By providing this ruling, Popplewell has permitted an appeal to go ahead against an earlier judgement in this case, which found that gold pieces in RuneScape were not ‘rivalrous’ because they were infinite in supply.
Popplewell disagreed with this conclusion, deciding that an uncapped supply does not stop something from being rivalrous.
He compared RuneScape’s gold pieces to paper clips, which still count as property even though “the manufacture and supply of them [is] infinite, in the sense that is not capped at any finite number.”
The judge also essentially noted that, while the supply of gold pieces is uncapped, the same players or individuals cannot own the same gold, and that transfer necessarily involves dispossession of at least one party.
The defendant in this case, Andrew Lakeman, had worked for Jagex as a content developer, with the complainants alleging that Lakeman gained access to 68 player accounts, either by hacking or by using recovery credentials.
Having gained access to the 68 accounts, Lakeman then allegedly removed 705 billion gold pieces from them, before selling them for a mix of Bitcoin and fiat currency worth a total of £543,123 (c. $748,385).
As a result, the defendant faces five indictments, including theft, computer misuse and money laundering.
Property in British law
Speaking to Decrypt, lawyer Ashley Fairbrother noted a distinction between British criminal and civil law that may have been missed in some reporting on this case.
“The Court held there was no difficulty in something being property for the purposes of s.4 [of the Theft Act 1968], but not for the civil law,” said Fairbrother, who is a partner at London-based law firm Edmonds Marshall McMahon.
This relates to the question of whether Jagex’s terms and conditions for RuneScape—which stated that virtual currencies are not the user’s “own private property”—made the dispute solely a matter of civil law, a point with which Lord Justice Popplewell ultimately disagreed.

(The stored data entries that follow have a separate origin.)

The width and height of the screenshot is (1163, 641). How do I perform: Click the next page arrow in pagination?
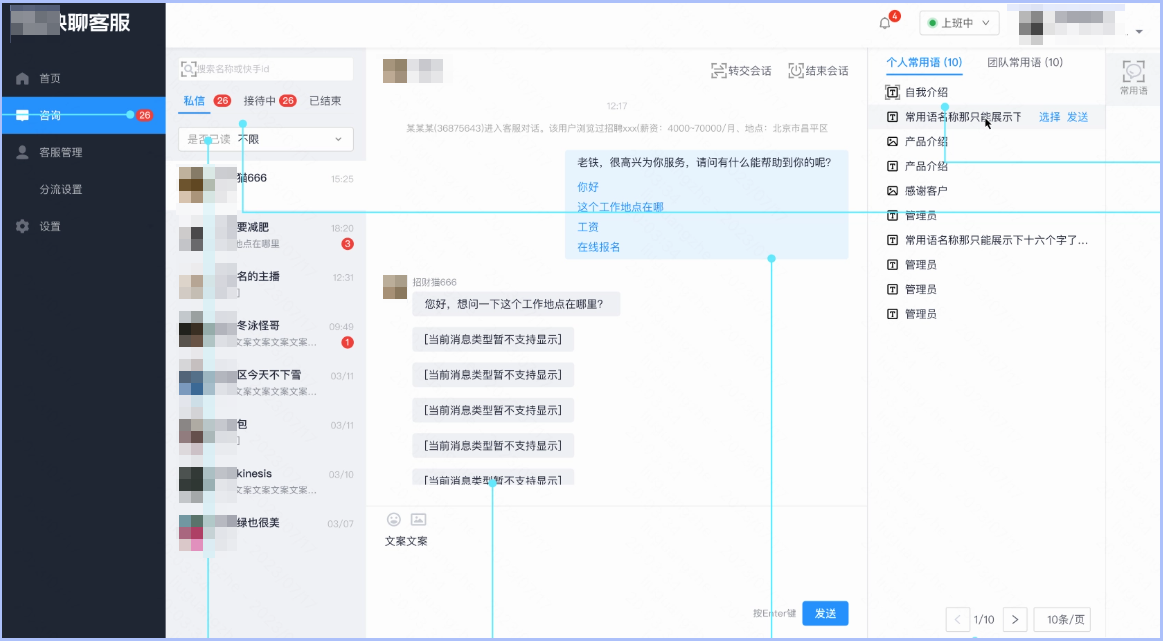point(1015,619)
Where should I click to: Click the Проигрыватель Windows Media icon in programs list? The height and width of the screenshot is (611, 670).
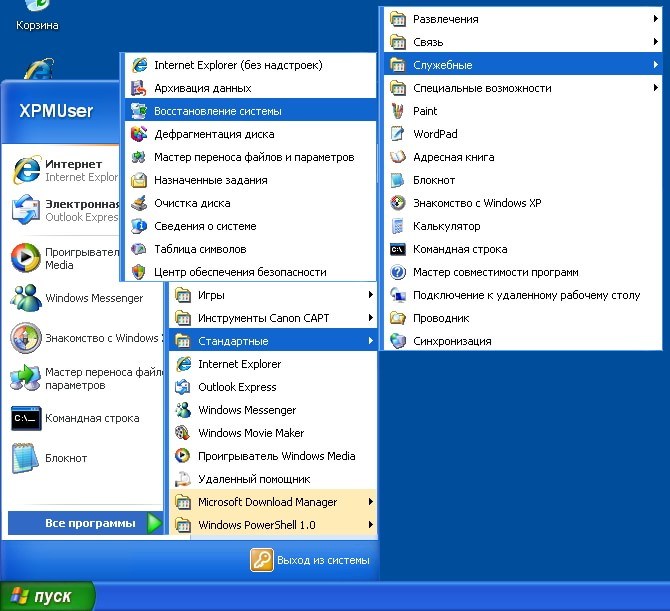(x=183, y=456)
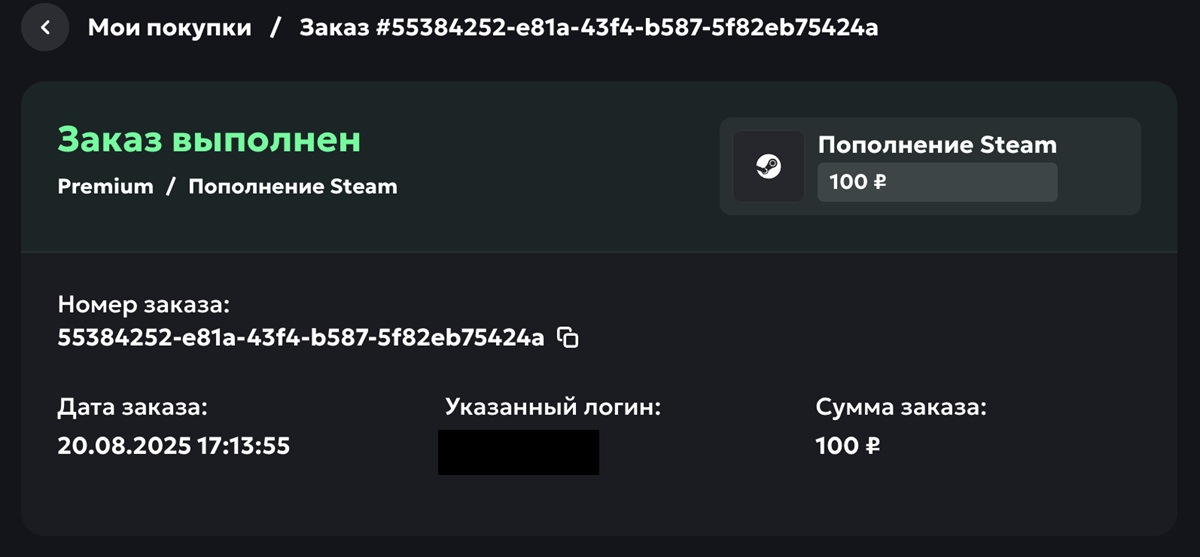Click the Указанный логин label
This screenshot has width=1200, height=557.
click(x=553, y=407)
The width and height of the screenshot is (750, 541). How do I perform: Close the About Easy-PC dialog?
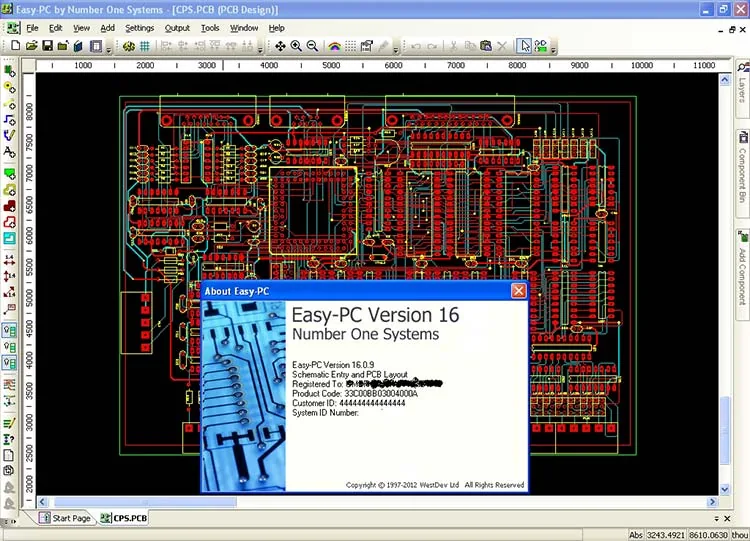point(518,291)
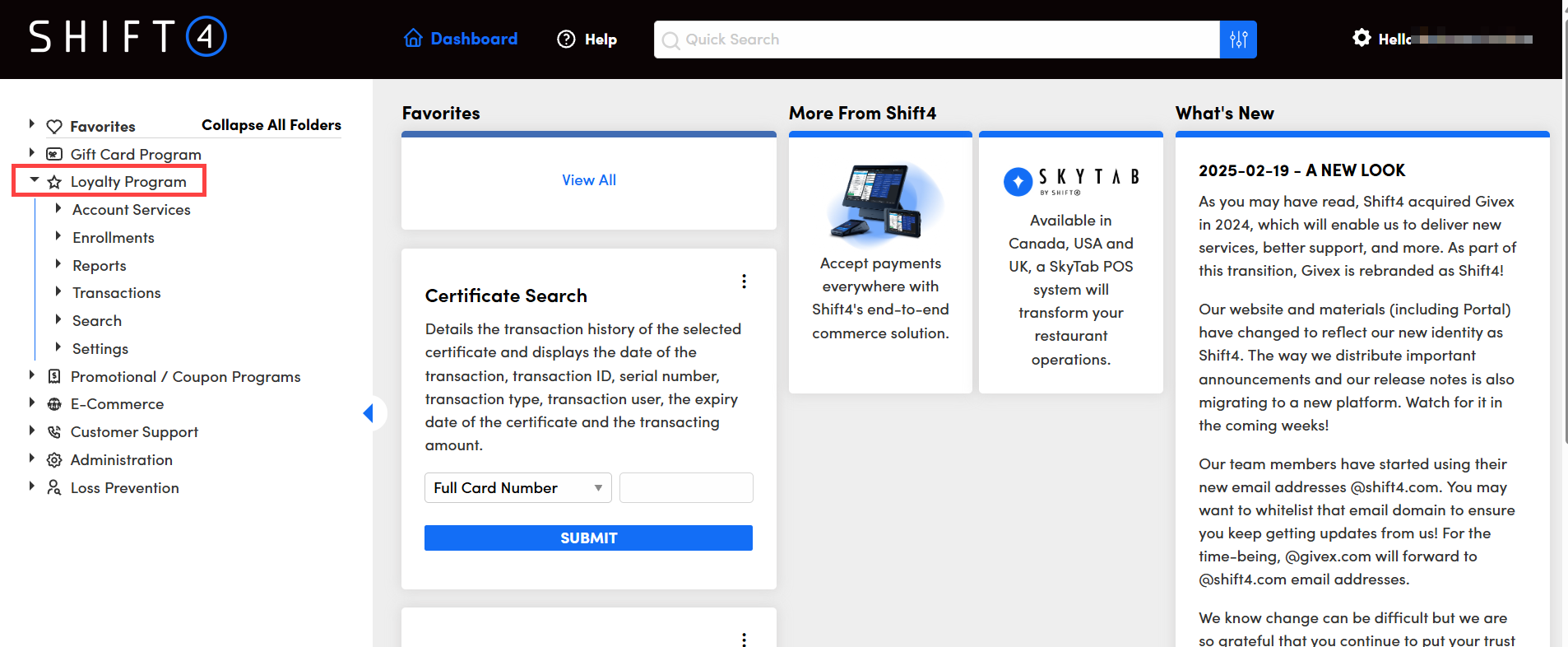Click Collapse All Folders
Screen dimensions: 1568x647
click(x=271, y=125)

“That ‘property’ in s.4 Theft Act 1968 is an autonomous criminal-law concept and need not track civil-law property, seems to me, to be both well founded and necessary in this modern world,” Fairbrother said.
While this ruling from the UK Court of Appeal may have deep implications for virtual property within video games, Fairbrother suggests that it would have limited impact on the legal status of Bitcoin in the UK.
“[Bitcoin] has been considered property by English Courts ever since the UK Jurisdiction Taskforce Legal Statement came to this view in 2019,” he said, adding that this has been “reinforced more recently" by the Property (Digital Assets etc) Act 2025 which came into force in December 2025. The Act, Fairbrother said, "confirms the view that Bitcoin is capable of being property at common law.”